(Supplied data):
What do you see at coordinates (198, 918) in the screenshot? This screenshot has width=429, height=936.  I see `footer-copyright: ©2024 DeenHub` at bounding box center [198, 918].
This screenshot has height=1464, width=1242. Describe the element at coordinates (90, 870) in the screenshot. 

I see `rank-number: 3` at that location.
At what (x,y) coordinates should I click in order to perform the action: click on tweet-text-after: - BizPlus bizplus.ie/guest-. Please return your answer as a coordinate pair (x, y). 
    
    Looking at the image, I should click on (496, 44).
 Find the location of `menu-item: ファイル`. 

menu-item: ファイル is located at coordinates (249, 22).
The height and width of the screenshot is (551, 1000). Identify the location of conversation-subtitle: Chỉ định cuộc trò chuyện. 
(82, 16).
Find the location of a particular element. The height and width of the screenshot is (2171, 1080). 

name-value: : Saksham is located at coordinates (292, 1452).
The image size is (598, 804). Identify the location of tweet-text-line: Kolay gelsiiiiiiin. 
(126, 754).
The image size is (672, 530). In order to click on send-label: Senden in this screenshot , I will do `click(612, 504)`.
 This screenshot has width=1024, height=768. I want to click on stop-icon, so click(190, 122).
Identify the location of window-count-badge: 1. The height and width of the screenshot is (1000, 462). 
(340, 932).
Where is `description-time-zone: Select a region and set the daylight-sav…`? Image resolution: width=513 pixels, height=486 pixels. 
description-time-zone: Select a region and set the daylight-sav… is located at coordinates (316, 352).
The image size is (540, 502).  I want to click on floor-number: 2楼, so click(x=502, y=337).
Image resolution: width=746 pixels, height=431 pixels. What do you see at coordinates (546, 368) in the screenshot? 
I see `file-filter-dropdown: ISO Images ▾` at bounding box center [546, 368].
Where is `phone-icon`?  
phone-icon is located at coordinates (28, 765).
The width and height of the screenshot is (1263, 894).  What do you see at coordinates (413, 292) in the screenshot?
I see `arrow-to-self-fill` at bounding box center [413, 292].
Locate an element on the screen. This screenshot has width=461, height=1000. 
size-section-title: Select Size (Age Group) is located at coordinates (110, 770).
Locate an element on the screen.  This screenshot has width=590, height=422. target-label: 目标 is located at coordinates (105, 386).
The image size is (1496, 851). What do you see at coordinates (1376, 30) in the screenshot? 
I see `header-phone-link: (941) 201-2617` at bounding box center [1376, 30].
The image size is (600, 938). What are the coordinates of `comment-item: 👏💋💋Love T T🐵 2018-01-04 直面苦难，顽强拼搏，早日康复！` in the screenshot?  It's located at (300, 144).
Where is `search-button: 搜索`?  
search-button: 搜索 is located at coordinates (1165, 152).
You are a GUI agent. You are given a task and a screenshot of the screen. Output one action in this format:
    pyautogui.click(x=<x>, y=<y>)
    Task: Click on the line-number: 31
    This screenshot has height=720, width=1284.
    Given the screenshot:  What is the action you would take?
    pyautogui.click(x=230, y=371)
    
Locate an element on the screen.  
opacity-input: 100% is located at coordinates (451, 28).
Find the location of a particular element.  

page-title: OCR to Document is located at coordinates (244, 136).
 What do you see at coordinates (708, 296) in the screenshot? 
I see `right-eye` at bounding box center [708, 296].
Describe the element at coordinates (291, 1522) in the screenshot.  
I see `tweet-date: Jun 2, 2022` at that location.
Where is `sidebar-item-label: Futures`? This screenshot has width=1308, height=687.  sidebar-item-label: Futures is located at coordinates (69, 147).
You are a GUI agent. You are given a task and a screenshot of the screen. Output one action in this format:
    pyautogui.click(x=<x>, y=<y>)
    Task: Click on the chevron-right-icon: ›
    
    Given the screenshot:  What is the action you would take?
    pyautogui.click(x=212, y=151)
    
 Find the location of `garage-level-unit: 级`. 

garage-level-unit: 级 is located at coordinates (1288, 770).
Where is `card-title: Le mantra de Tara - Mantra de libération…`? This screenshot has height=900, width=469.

(Work to be completed):
How many lines in the items above contain the string "tweet"? Matching is case-sensitive; reply with the number alone.

(Result below):
3